What inspired you and your co-authors to write “Finding Her Voice”?
We’d been in conversations where we recognized the way that Black girls are treated, in schools particularly but also in other predominantly white spaces, and it happened that we had this opportunity to work together.
I had worked with Angela Patton for a number of years in some of our previous work, and I knew of her commitment and passion for advocating on behalf of Black girls. And our conversation would always get to: Well, what can we do to support Black girls who are in these situations? Black boys are in these situations also, but there are some issues that are unique to Black girls.

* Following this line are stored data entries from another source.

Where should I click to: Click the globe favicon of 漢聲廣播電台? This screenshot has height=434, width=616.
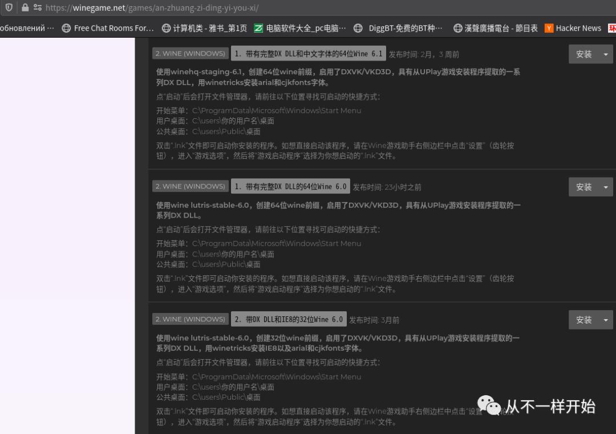(x=457, y=27)
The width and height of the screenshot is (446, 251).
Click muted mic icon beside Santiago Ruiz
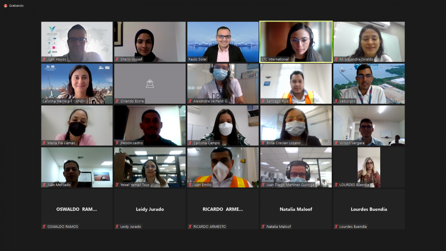[x=263, y=101]
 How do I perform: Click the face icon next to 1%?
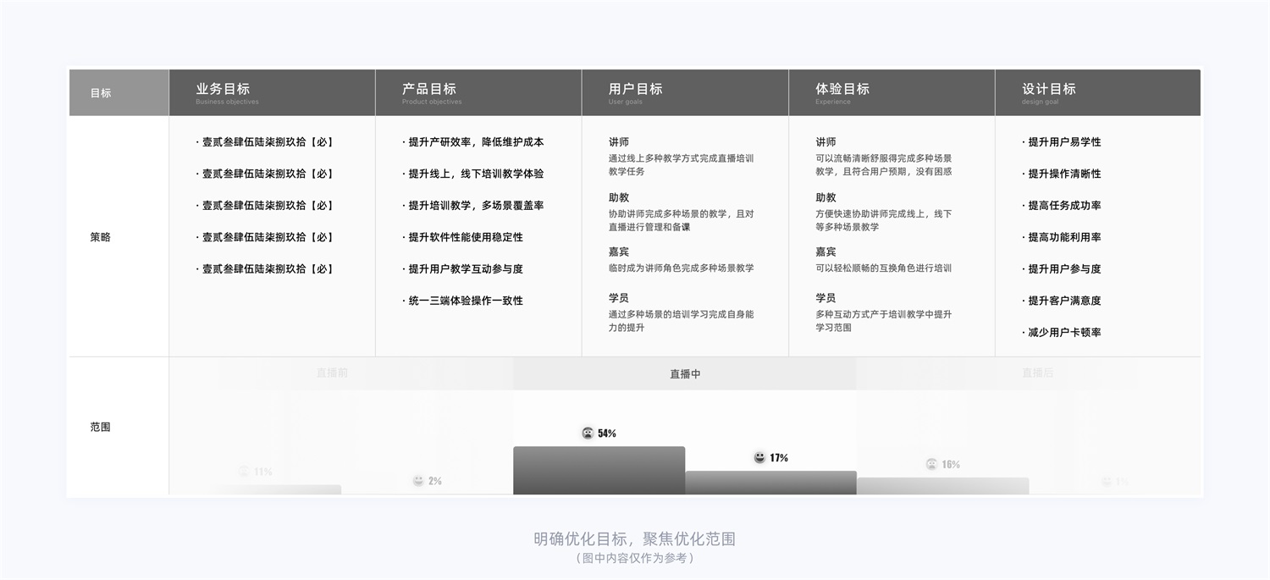point(1106,482)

Then my daughter had been a teacher and doing after-school programs with Black girls in white spaces for many years. She was commenting on the same things that Angela and I were talking about — why is it that Black girls, for example, are seen as loud and unruly when in fact that is certainly not the case? So just having those conversations with two people who had similar interests and a passion to advocate and want to change things for Black girls.

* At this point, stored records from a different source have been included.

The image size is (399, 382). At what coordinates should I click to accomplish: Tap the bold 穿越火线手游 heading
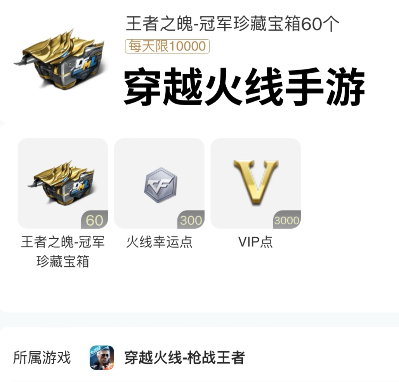[244, 87]
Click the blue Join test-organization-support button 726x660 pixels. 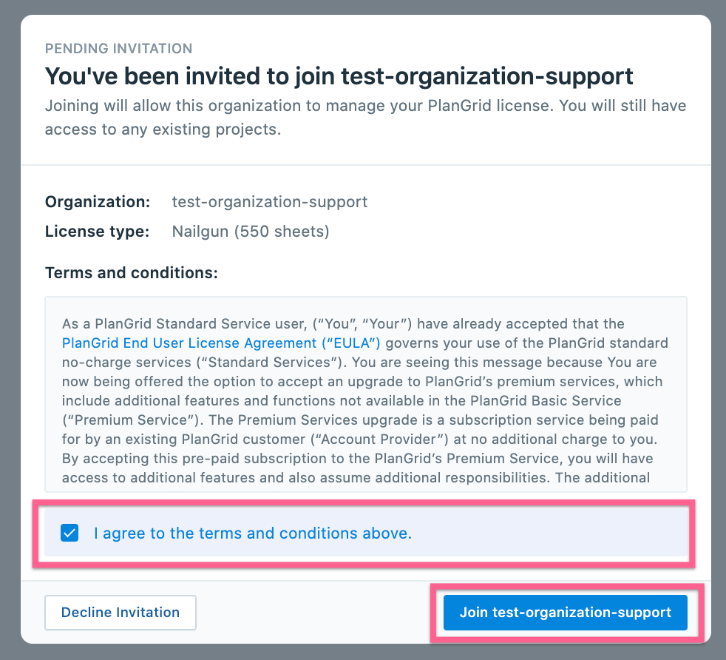pyautogui.click(x=565, y=613)
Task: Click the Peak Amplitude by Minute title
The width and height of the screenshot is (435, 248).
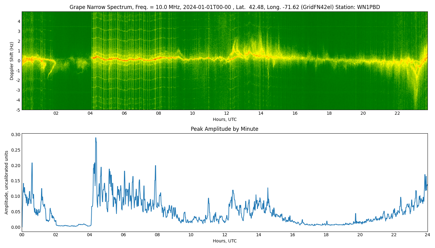Action: pos(224,129)
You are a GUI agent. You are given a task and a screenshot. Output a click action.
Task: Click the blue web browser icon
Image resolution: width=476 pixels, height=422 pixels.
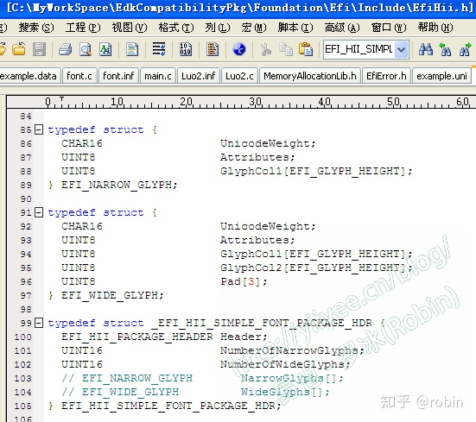[x=239, y=49]
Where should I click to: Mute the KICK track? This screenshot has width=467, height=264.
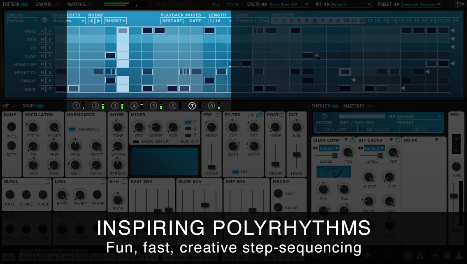point(43,89)
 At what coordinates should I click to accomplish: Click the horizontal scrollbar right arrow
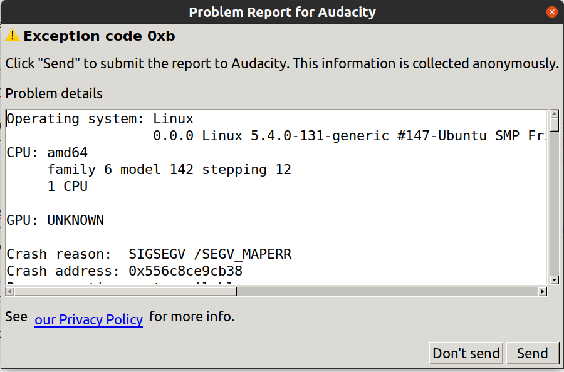543,291
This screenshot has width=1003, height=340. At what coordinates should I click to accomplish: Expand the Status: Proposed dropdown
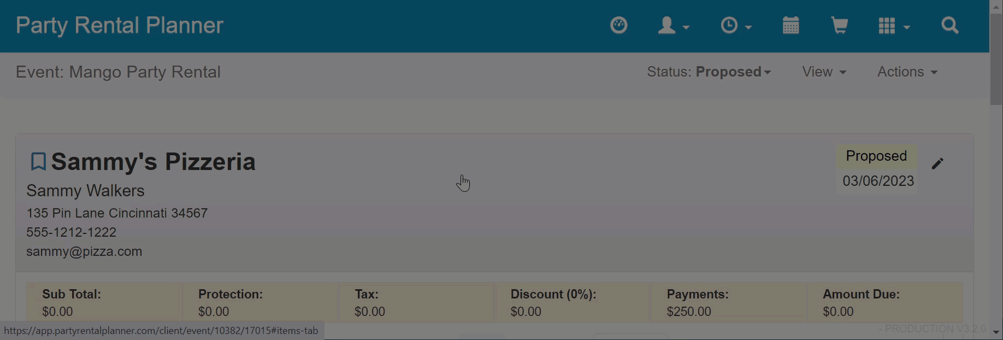(x=709, y=72)
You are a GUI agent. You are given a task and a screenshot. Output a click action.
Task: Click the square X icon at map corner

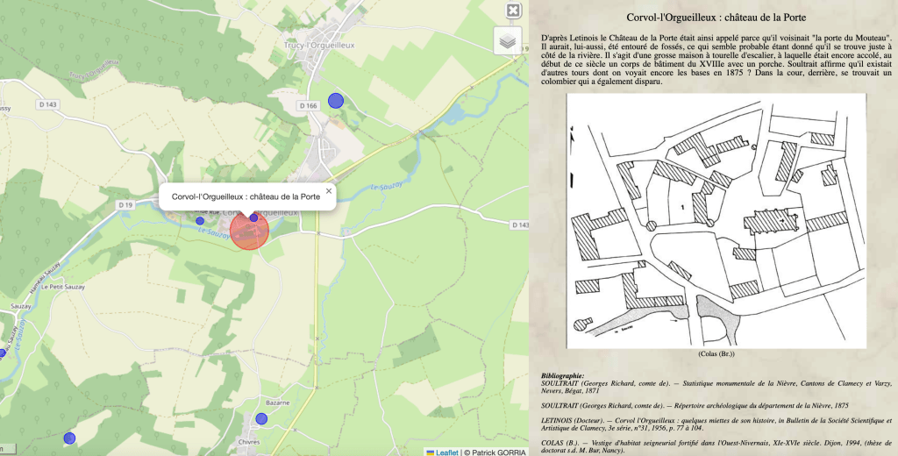point(513,11)
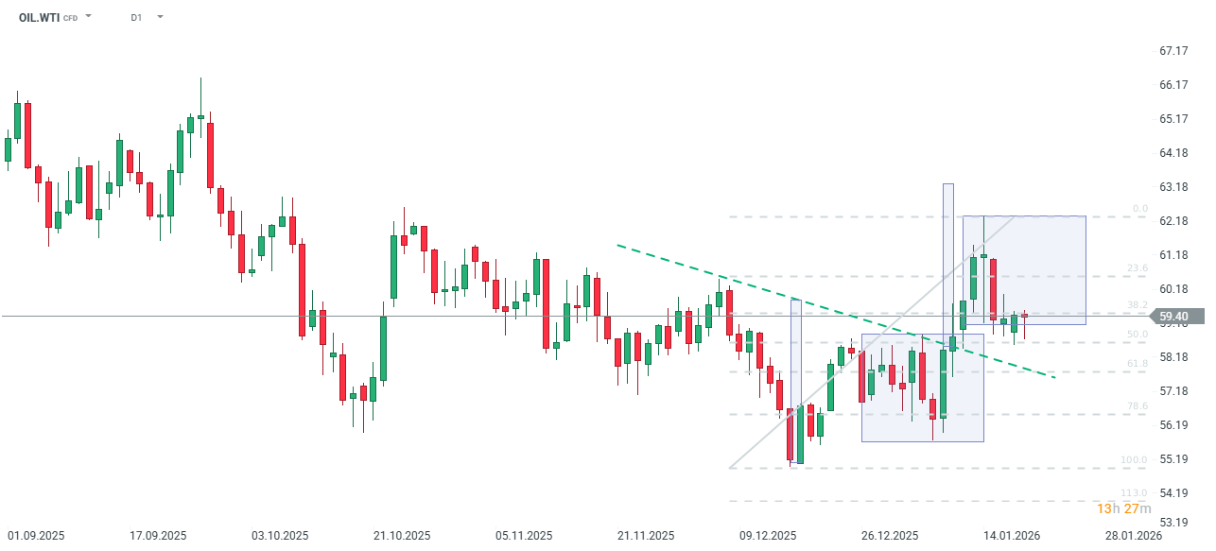Click the CFD tag beside the symbol
The width and height of the screenshot is (1216, 551).
71,18
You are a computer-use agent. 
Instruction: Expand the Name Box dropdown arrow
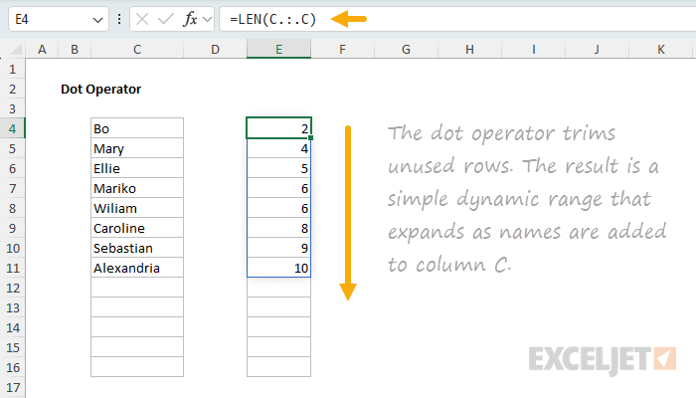pyautogui.click(x=96, y=20)
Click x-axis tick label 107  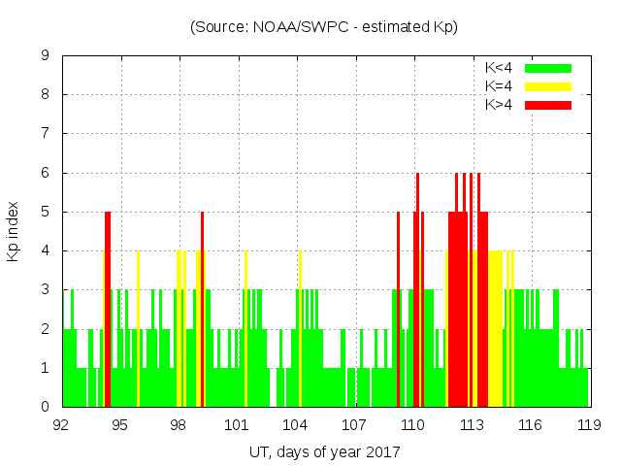click(x=354, y=424)
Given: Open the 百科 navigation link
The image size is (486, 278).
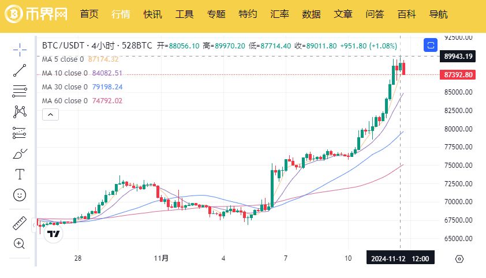Looking at the screenshot, I should tap(406, 14).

What do you hope Black girls and their parents get from the book?
The message for Black girls really is one of skill development. This is what happens, here are some things that perhaps you can do. The other thing really has to do with feeling good about themselves, and loving and liking who they are, which sometimes can be challenging when you’re in an environment where people don’t look like you.

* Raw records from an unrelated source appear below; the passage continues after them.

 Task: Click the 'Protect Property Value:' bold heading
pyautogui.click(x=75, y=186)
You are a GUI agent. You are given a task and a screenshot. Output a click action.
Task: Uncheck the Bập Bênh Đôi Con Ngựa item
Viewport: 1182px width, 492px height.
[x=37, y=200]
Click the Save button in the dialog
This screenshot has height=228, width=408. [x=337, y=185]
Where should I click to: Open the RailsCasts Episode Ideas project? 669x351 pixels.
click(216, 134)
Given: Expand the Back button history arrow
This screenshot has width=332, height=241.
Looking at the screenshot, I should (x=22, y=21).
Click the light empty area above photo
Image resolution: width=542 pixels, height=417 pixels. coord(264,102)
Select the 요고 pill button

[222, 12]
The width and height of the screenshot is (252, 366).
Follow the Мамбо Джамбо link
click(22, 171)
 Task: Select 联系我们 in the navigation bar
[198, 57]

The message is for girls directly, but also their parents, their teachers and anybody who might work with Black girls. It would be ideal if the girls could read the book with an adult to have that support system. You know, maybe reading circles, maybe have a girls’ group after school.
I go between calling it a book and a workbook because it has a lot of information, but also lots of opportunities for girls to express themselves, as well as prompts in terms of how to develop certain kinds of skills.
What’s an example of one of those prompts? Could you share an exercise from the book that might help a Black girl speak up, assert herself and feel empowered?
Because microaggressions in and of themselves are so insidious and, at the same time so harmful, many of the examples focus on microaggressions. How do you respond? Or you may choose not to respond — because sometimes it’s very difficult for girls to respond to microaggression, especially when it’s an authority figure.
In the book, activity two [provides] an opportunity to recognize certain kinds of microaggression and then to write out how they might respond.
First, we ask the girls to check a box next to a situation that has happened to them that is likely a microaggression, like someone acts surprised when you tell them you’re in an advanced course. Or a sales clerk follows you around in the store. Or you heard someone say they do not want to attend school in a Black neighborhood.
Then, in the box below, we have them express how they felt. We want them to figure out how they would respond to that microaggression. And we also give them suggestions for how they might respond.
For example, if a sales clerk follows you around in the store, you could leave and not shop there again. You could tell the clerk that you will let them know if you have any questions. We also acknowledge that some of these may be difficult at first, especially if the person is an adult. But we always say: When you practice, you will get better at it. So how do you respond? Write down some of your ideas here. And we almost always encourage them to talk to an adult.
For those who would like to do more to support and empower Black girls in white spaces, is there any advice you would recommend?
My advice would be not to make assumptions and to engage Black girls looking for their strengths not their deficits. Also, adults can educate themselves by engaging in training to learn how to recognize and attenuate microaggressions and implicit bias they have.